When a node is restarted, DQM can loose the reference to the PIDs of some of the running jobs.
Impacted jobs end then as aborted in Dollar Universe, whereas they are still running on the system.
These messages can be found in the universe.log for each occurrence (no trace level activated!!). The timestamp reflects the end time of the job in the Console 'Job Run' panel.
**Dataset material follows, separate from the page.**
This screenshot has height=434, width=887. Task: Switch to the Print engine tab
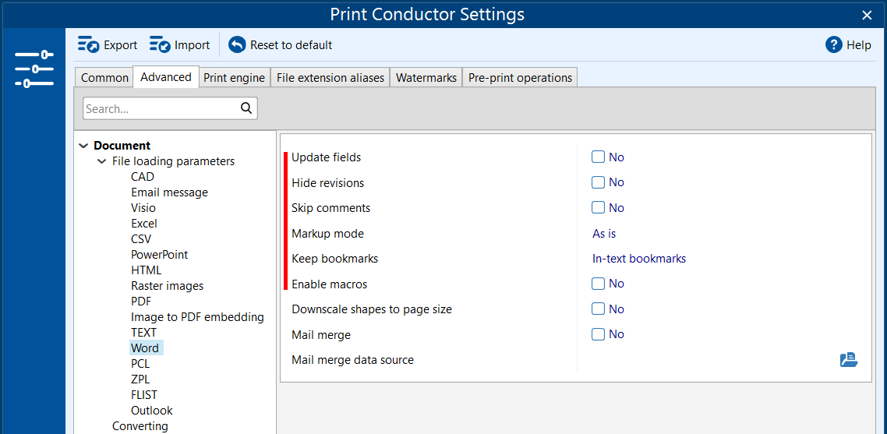click(234, 78)
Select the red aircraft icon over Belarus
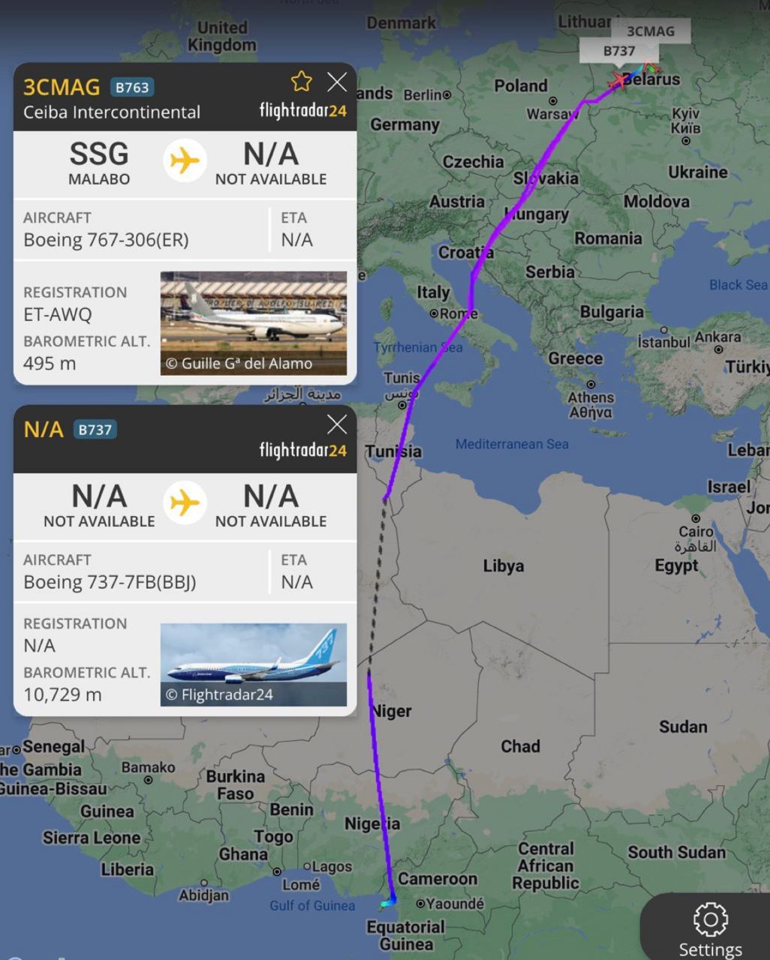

=====================================================================
| 2020-10-08 19:49:09 |ERROR|X|DQM|pid=21135.2474| owls_dqm_job_end | u_dqm_end_job returns 3
| 2020-10-09 00:34:24 |ERROR|X|DQM|pid=21135.6323| owls_dqm_job_end | u_dqm_end_job returns 3
| 2020-10-09 00:37:32 |ERROR|X|DQM|pid=21135.6336| owls_dqm_job_end | u_dqm_end_job returns 3
=====================================================================
Dollar Universe 6.9
After a Dollar Universe node restart, a running job launching loop could end aborted without being actually ended.
This was due to a system error when checking a child process during a fork procedure. To avoid this issue, the job status check is being performed again the next cycle of DQM check.
This is a bug corrected in version 6.10.11. Upgrade to this version or to a higher version to have the problem fixed.